[SELECTED PASSAGE — start]

Shares of Puma SE surged 18.9% on Thursday after reports emerged that China’s Anta Sports is considering a bid for the struggling German sportswear company.
Key Highlights:
- Background:
- Puma has faced declining sales post-COVID-19, fading brand resonance, and high inventories.
- Year-to-date, shares were down over 50%, hitting their lowest in more than a decade earlier this month.
- Potential Takeover:
- Anta Sports may acquire Puma as a gateway to the Western market.
- Other potential suitors reportedly include Li Ning (China) and Asics (Japan).
- Puma and Anta have not confirmed any negotiations.
- Company Turnaround Efforts:
- CEO Arthur Hoeld, appointed July 1, 2025, is executing a “reset” plan:
- Cutting jobs and narrowing product range
- Improving marketing and operational efficiency
- Enhancing cash management and distribution
- Goal: Position Puma as a Top 3 global sports brand
- CEO Arthur Hoeld, appointed July 1, 2025, is executing a “reset” plan:
- Financial Outlook:
- 2025 sales guidance was cut, expecting a low double-digit percentage decline.
- Operating profit loss expected due to U.S. tariffs, a major swing from prior estimates of €445–525 million.
- Shareholding & Valuation:
- Artemis, the Pinault family holding company, owns 29% of Puma.

[SELECTED PASSAGE — finish]

PROBLEM TO SOLVE:
Please condense the opening paragraph of the Puma summary, beginning "Shares of Puma SE surged," into a single shorter sentence that keeps its main facts. The items after this point are separate material, apart from the Puma summary.

[STUDY MATERIAL — start]

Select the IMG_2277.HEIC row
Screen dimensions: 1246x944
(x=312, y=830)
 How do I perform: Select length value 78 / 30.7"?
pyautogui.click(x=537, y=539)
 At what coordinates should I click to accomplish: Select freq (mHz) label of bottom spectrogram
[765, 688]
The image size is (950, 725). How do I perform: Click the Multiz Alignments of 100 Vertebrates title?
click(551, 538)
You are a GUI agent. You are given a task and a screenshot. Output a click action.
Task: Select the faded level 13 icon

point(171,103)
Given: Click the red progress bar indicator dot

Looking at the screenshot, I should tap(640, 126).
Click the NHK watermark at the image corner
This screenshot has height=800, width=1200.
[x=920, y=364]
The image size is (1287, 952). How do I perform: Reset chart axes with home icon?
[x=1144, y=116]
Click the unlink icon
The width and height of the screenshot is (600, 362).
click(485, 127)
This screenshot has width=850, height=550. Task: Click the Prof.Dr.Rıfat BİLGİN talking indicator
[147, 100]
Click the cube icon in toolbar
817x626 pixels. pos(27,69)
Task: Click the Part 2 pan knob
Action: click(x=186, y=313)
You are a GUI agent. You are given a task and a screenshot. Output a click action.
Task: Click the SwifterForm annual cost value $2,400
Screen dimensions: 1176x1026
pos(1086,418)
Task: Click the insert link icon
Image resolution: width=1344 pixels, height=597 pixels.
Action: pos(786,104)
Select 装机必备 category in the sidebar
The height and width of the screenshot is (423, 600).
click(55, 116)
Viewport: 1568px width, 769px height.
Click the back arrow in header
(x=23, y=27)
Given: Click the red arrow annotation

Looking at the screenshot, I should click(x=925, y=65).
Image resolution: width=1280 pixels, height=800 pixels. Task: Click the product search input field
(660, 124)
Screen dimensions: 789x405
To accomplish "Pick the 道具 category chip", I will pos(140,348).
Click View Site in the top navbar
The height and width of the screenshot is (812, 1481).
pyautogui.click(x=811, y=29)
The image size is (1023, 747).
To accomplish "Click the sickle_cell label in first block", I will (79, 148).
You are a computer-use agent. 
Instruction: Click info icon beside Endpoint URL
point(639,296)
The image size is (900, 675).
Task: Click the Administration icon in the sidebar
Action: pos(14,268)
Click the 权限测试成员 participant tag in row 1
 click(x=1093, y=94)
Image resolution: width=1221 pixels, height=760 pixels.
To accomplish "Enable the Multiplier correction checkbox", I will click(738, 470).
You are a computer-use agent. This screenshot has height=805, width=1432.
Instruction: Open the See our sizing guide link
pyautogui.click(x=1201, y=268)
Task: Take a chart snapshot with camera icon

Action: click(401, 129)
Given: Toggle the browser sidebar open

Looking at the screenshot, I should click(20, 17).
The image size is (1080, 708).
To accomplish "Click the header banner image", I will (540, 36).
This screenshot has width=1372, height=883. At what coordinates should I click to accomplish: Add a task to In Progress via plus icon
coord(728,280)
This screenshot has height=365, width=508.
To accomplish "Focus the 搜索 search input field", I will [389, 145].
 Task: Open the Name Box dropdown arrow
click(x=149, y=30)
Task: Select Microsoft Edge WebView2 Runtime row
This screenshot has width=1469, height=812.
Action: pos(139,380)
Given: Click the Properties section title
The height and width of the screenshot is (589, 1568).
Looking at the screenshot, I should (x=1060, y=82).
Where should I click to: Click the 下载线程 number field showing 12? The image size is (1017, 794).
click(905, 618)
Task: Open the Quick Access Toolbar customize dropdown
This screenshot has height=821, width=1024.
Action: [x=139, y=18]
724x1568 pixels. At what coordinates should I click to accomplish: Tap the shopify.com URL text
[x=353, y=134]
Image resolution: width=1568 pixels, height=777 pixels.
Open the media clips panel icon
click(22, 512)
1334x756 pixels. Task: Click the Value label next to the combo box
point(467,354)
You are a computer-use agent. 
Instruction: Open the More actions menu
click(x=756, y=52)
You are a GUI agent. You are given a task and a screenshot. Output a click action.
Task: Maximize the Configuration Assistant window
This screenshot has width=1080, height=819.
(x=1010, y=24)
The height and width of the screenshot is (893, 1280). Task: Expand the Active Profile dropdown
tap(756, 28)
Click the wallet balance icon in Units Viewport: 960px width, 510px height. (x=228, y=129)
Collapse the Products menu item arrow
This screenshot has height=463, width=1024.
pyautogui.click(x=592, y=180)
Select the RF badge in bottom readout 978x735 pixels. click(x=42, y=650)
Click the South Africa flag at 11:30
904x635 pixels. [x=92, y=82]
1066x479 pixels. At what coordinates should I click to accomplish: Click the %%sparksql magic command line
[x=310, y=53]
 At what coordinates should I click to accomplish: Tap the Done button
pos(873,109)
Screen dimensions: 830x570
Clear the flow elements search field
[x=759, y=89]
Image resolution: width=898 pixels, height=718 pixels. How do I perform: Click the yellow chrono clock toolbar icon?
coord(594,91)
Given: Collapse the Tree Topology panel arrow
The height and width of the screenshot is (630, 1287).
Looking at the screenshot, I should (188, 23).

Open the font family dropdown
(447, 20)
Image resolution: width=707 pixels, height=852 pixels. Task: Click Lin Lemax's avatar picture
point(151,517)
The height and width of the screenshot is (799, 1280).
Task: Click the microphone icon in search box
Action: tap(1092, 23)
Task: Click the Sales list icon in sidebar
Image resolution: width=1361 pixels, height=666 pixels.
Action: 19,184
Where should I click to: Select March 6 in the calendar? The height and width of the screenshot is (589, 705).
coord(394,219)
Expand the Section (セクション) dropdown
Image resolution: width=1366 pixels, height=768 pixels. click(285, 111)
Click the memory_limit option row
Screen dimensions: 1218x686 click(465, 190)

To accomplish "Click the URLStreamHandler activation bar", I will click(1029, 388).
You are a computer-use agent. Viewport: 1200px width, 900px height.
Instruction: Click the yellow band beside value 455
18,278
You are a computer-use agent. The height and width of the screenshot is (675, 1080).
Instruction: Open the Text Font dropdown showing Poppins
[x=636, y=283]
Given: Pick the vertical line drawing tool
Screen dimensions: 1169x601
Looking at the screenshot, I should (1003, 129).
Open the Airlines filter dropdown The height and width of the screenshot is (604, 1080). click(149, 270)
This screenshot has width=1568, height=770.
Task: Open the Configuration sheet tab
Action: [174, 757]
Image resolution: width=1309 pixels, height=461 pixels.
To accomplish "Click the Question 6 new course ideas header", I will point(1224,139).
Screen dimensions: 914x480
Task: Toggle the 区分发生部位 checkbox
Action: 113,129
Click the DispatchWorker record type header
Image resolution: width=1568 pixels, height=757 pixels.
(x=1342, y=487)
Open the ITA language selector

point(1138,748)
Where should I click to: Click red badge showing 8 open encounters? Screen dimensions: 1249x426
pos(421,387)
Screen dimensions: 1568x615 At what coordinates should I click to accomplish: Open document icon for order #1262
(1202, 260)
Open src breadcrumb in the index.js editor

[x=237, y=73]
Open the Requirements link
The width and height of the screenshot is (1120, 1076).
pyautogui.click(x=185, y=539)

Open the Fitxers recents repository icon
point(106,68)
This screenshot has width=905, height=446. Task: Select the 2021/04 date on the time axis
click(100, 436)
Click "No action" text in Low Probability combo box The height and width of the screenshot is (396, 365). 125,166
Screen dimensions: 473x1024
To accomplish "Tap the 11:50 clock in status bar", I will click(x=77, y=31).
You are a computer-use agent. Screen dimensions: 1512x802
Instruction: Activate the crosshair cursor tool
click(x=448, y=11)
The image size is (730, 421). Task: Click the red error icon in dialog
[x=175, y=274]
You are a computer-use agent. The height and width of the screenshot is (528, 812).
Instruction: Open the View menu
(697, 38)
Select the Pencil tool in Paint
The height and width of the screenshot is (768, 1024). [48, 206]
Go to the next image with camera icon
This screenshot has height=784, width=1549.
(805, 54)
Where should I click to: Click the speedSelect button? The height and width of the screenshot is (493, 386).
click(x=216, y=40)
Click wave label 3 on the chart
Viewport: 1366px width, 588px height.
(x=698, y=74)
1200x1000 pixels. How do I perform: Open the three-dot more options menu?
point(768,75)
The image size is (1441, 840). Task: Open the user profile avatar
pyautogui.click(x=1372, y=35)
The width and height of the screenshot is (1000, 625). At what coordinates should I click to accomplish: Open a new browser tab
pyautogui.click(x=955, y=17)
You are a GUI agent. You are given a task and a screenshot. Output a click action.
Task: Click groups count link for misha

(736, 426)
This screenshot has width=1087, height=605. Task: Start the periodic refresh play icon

[STUDY MATERIAL — finish]

RESPONSE FOR THIS EXERCISE:
Puma SE shares jumped 18.9% on Thursday following reports that China's Anta Sports is considering a bid for the struggling German sportswear company.